» Work to complete
[1] In the PHP error-handling text, which two tags does the server never send to the client browser when the exit statement runs after a database connection or query error?
[2] Give a continuation of the PHP error-handling text, starting right after its final line.

» Text block
• • • •
Some developers execute the try/catch concept by using exit or or die statements. This is a Perl and Unix-scripting strategy that is programmatically sound, but HTML faulty. For example, let's examine this code:

<!DOCTYPE HTML PUBLIC "-//W3C//DTD HTML 4.01 Transitional//EN">
<html>
<head>
<title>Mega MP3 Store Search Results</title>
<meta http-equiv="Content-Type" content="text/html; charset=iso-8859-1">
</head>

<body bgcolor="#FFFFCC" text="#000000">

<?php

$connect = @mysql_connect ("localhost", "specialwebuser", "good4pasSwor9d")
    or die ("<p>We are having technical difficulties, please contact our
             customer service at 1-800-555-5555.</p>");

$query = "SELECT songs.name, songs.description, songs.price, songs.ID,
          artists.artist_group_name FROM songs
          INNER JOIN artists ON songs.ID = artists.songID WHERE
          ((songs.name LIKE '%".$keywords."%')
          OR (songs.description LIKE '%".$keywords."%'))";

// we will keep the query simple and ignore the record labels and genres for
// now
$result_query = @mysql_query($query, $connect)
    or die ("<p>We are having technical difficulties, please contact our
             customer service at 1-800-555-5555.</p>");

// more code to follow
?>

</body>
</html>

By using the exit statement here, the server never sends the </body> and </html> tags to the client browser if there is an error in the database connection or in the query. This breaks the rules of XHTML compliance and also hurts compliance with assistive technologies. As the industry moves further into client-side XML, developers should expect to make their code comply with these standards.

To come full circle with our strategy, let's examine code for performing our sale completion and incorporate transactions with PHP. Unlike languages such as Perl and Java, PHP does not provide a native API for transactions, so developers must use existing functions in the MySQL API. We will include some pseudo-code and eliminate the surrounding HTML for brevity.

<?php

// we will assume that we have client-side validation with JavaScript, but that
// our site may be accessed with non-JavaScript browsers such as Lynx, we will
// also assume our customers table has three required fields: first_name,
// last_name, and email

$form_error="";

if (empty($_POST["first_name"])
{
    $form_error .= "first name";
}

if (empty($_POST["last_name"])
{
    $form_error .= "last name";
}

if (!preg_match("/([\w]{1,}[@]{1}[\w]{1,}[\.]{1}[\w]{2,})/", $_POST["email"]))
{
    // we'll perform a very basic email validation
    $form_error .= "email";
}

if ($form_error == "")
{
    // if the user completed the form to our minimal standards

    if ($connect = @mysql_connect("localhost", "specialwebuser",
        "good4pasSwor9d"))
    {
        mysql_select_db("music_for_sale");

        // make sure we flag the database to not commit after each executed
        // query
        $query        = "SET AUTOCOMMIT=0";
        $result_query = @mysql_query($query, $connect);

        $query        = "BEGIN";
        $result_query = @mysql_query($query, $connect);

        // generally the BEGIN statement will not cause an SQL error, so
        // trapping of this query is not essential

        // initialize a flag to true, and if a single query fails to return the
        // correct affected rows, or if it generates an error, we will set the
        // flag to false
        $success = true;

         // note that the insert into customers could be outside of the
         // transaction, we may want to capture that data regardless of whether
         // or not the sale is complete, so this query could be executed
         // outside of the transaction
        $query = "INSERT INTO customers (first_name, last_name, email)
• • • •
» Text and element pointing records
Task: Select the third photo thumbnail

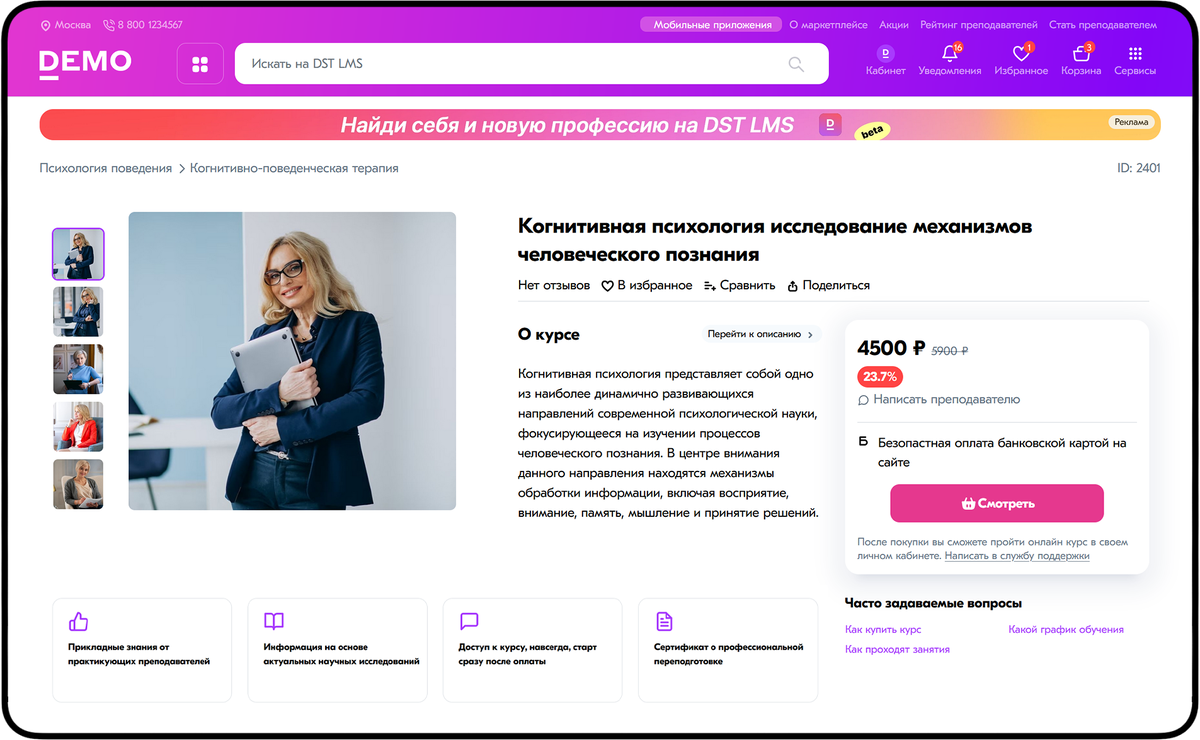Action: (78, 370)
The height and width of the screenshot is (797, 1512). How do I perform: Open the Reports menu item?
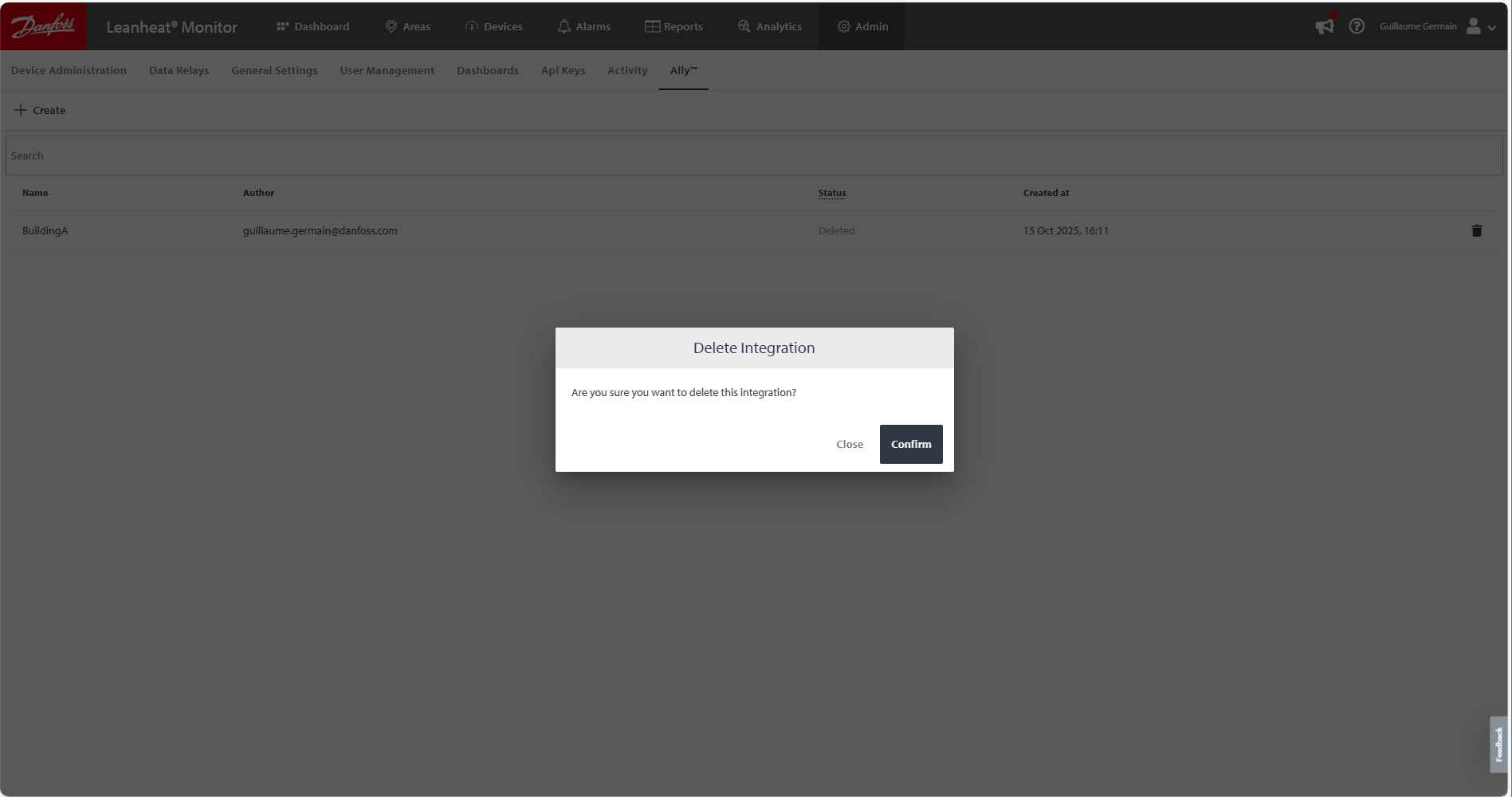tap(674, 26)
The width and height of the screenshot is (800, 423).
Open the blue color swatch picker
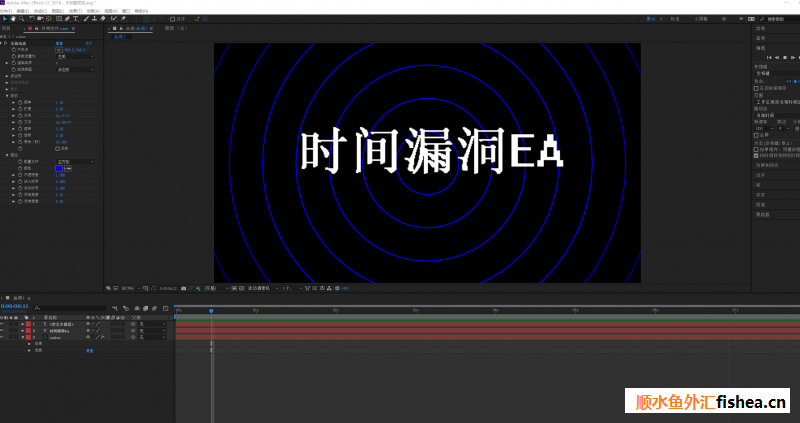[x=60, y=168]
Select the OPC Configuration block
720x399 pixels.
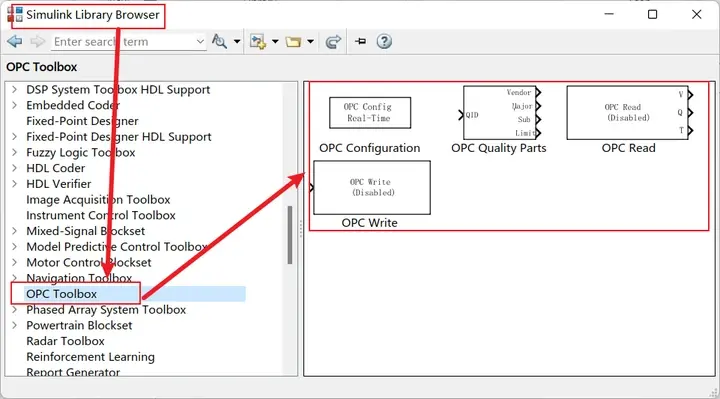point(370,112)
• • • •
» Responses to the tasks
[1] The </body> and </html> tags.

[2]
                  VALUES ('$first_name,' '$last_name', '$email'))";

        // test for errors in the query, again, if this generates an SQL error,
        // do not display the error to the user, but rather trap it
        if ($result_query = @mysql_query($query, $connect)) 
        {
            // verify the INSERT statement took effect
            if (mysql_affected_rows($connect) == 1)
            { 
                /* Next we will use pseudo-code for the following operations.
                We could choose to nest all the queries, but instead we will
                take advantage of transactions and error trapping. We do want
                to trap an error and point out to the user that the transaction
                was not complete. We want to tell the user ourselves, rather
                than have the database generate a warning or PHP generate a
                syntax error.

                * Use SELECT LAST_INSERT_ID() to capture the customer ID number
                generated by virtual of being an AUTO_INCREMENT field

                * Assign the customer ID to a scalar variable

                * SELECT the values from the temp_orders table matching the
                temp order ID to the cookie

                * INSERT that information into the orders table, which
                represents the permanent orders

                * Use SELECT LAST_INSERT_ID() to capture the order ID, assign
                it to a scalar variable, so that you can email it to the
                customer and print it out as a tracking number for the customer

                * SELECT the values from the temp_order_details table matching
                the temp order ID to the cookie

                * INSERT that information into the order_details table

                * DELETE from the temp_order_details table

                * DELETE from the temp_orders table

                To execute each query we will use this syntax, which will
                enable us to set a flag if there is an error. This is essential
                because a query that completes execution but returns 0 rows
                affected is not considered a failure in terms of transactions.

                $result_query = @mysql_query($query, $connect);
                if (($result_query == false) &&
                   (mysql_affected_rows($connect) == 0))
                 {
                    // verify the query executed completely and verify that it
                    // had impact on the table

                    $success = false;

                    // here also, the developer could choose to add a ROLLBACK
                    // statement
                }
            */
            } // end if affected rows is 1 for the INSERT statement
        } // end if no error in the insert query query
        else
        {
               print ("<p>We are having technical difficulties, please
                    contact our customer service at 1-800-555-5555.</p>");
        }// end else - problems with the query
        if ($success == true)
        {
            $query = "COMMIT";
            $result_query = @mysql_query($query, $connect)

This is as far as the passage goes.